Oversight of the VA is not a waste of time!
“That’s a waste of time,” Representative Phil Roe of Tennessee, the highest-ranking Republican on the committee, said in an interview last week about the group. “If they go big on that, it won’t be good.”Mr. Roe, how the hell can you sit on this committee and say anything is a waste of time considering what the outcome has been for our disabled veterans?
This attitude is part of the reason veterans do not trust the government to do the right thing, or honor their side of the deal for the blank check they wrote on their lives.
Selling out the service of our veterans is deplorable and this investigation is part of what was pulled off against their best interest.
We have watched and waited after a long line of Administrations made speech after speech while our community heard excuses for the speeches turning out to be empty words delivered seeking our votes.
Enough! Someone has to start being held accountable for all that has gone wrong at the VA, just as what has gone right needs to be rewarded.
You say it is a waste of time? Is it a waste of time to learn exactly who benefited by these meetings?

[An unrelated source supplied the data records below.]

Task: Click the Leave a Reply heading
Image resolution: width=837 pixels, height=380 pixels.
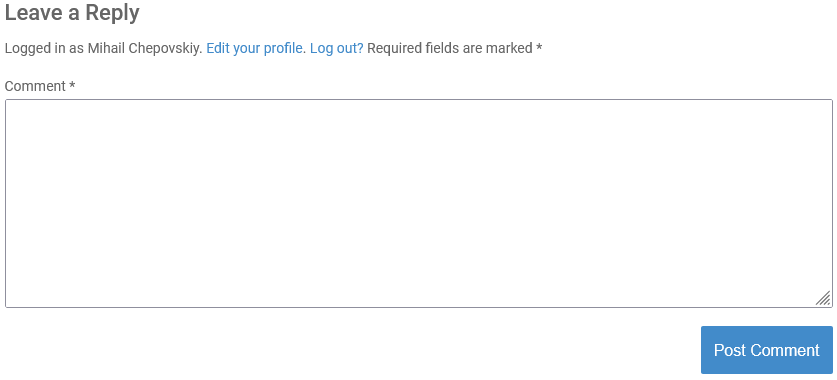Action: click(72, 12)
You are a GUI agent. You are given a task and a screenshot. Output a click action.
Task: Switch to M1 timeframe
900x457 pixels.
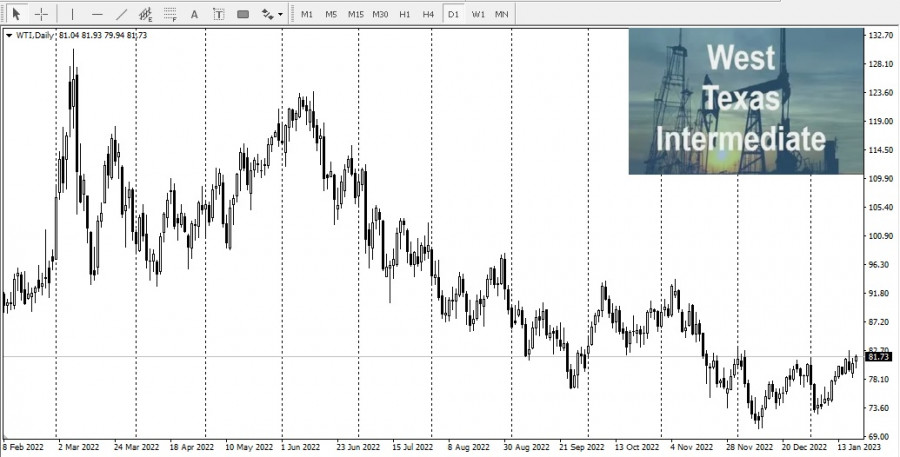pyautogui.click(x=306, y=14)
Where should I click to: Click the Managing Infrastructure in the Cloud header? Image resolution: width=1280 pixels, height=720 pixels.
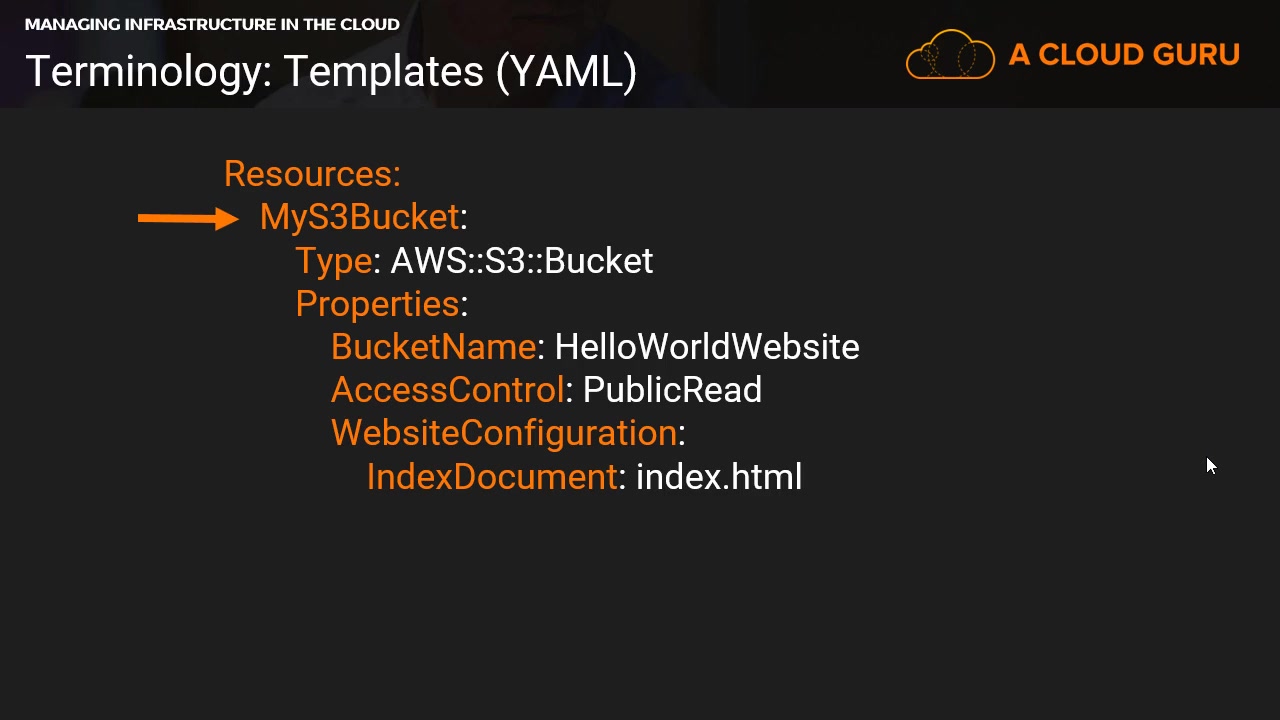pos(212,24)
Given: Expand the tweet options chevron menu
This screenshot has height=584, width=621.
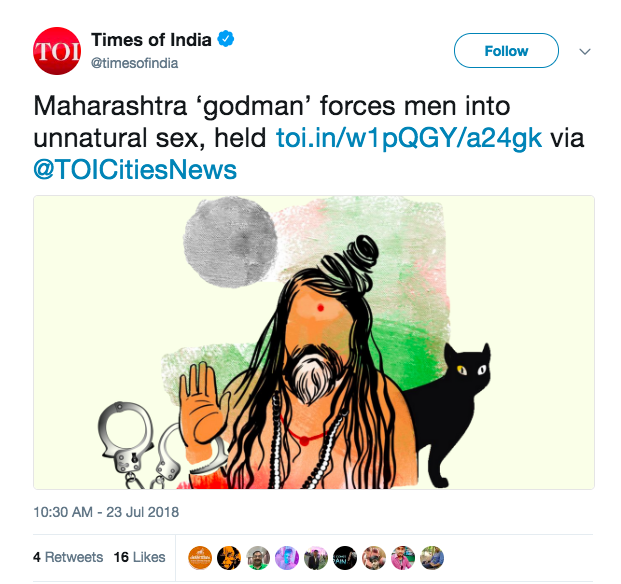Looking at the screenshot, I should pos(585,51).
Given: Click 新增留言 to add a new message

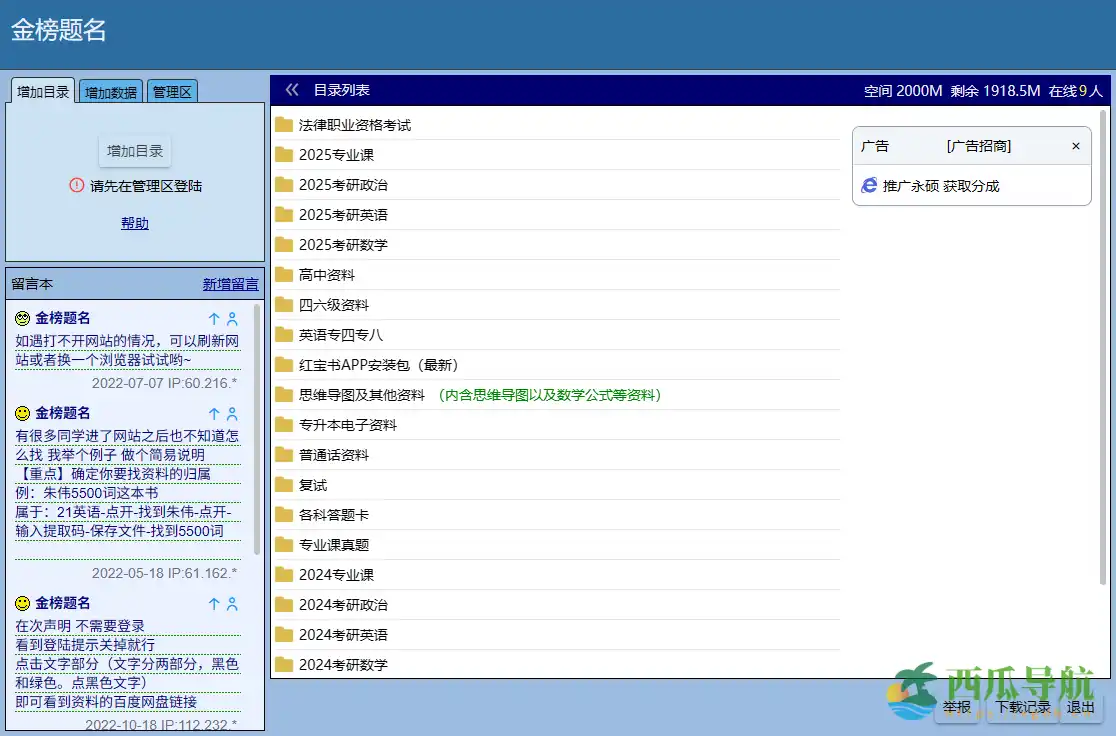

Is it a waste of time to discover why our veterans are still committing suicide and no one has a clue, or interest, in doing anything more than settling for speeches claiming they care or "awareness" campaigns that spread the misery instead of healing?
Maybe you also consider it a waste of time while for profit healthcare business make money while for years members of the Congress have been telling citizens how lousy our healthcare is, but now it is OK to kick veterans into the same system and it will be good for them?
Has it not dawned on you that THEY PAID FOR THEIR HEALTHCARE IN ADVANCE WHEN THEY BECAME DISABLED SERVING WHERE CONGRESS SENT THEM?
Your waste of time is FUBAR! Maybe you should read exactly what the House Veterans Affairs Committee is actually responsible for?
Our Jurisdiction
Committee on Veterans’ Affairs is as follows:
(1) Veterans’ measures generally.
(2) Cemeteries of the United States in which veterans of any war or conflict are or may be buried, whether in the United States or abroad (except cemeteries administered by the Secretary of the Interior).
(3) Compensation, vocational rehabilitation, and education of veterans.
(4) Life insurance issued by the Government on account of service in the Armed Forces.
(5) Pensions of all the wars of the United States, general and special.
(6) Readjustment of servicemembers to civil life.
(7) Servicemembers’ civil relief.
(8) Veterans’ hospitals, medical care, and treatment of veterans.
House Democrats, Newly Empowered, Turn Their Investigations on Veterans Affairs
New York Times
Jennifer Steinhauer
February 8, 2019
According to a report last year by the nonprofit investigative news organization ProPublica, the three pressured Mr. Trump’s first veterans secretary, David J. Shulkin, then peppered him with demands before ultimately working with personnel in the department to oust him. The group also pushed — in most cases, unsuccessfully — for certain vendors to manage health care records, and had a direct line to the president.
WASHINGTON — The new Democratic leadership of the House Veterans’ Affairs Committee said Friday that it would investigate the influence exerted by three members of President Trump’s Florida beach club on the Department of Veterans Affairs.
The move was viewed as an early, and powerful, indication that the committee, which has always been known as among the most bipartisan on Capitol Hill, could adopt a harder edge under the new Congress as empowered Democrats move to scrutinize the administration.
The investigation was announced in a letter to Robert Wilkie, the secretary of the Department of Veterans Affairs, from Representative Mark Takano, Democrat of California, the new chairman of the committee. Mr. Takano requested documents and “information about alleged improper influence” of the members, Isaac Perlmutter, Bruce Moskowitz and Marc Sherman, “over policy and personnel decisions of the Department of Veterans Affairs.”
Mr. Takano said the three men exerted inappropriate influence over procurement at the sprawling department.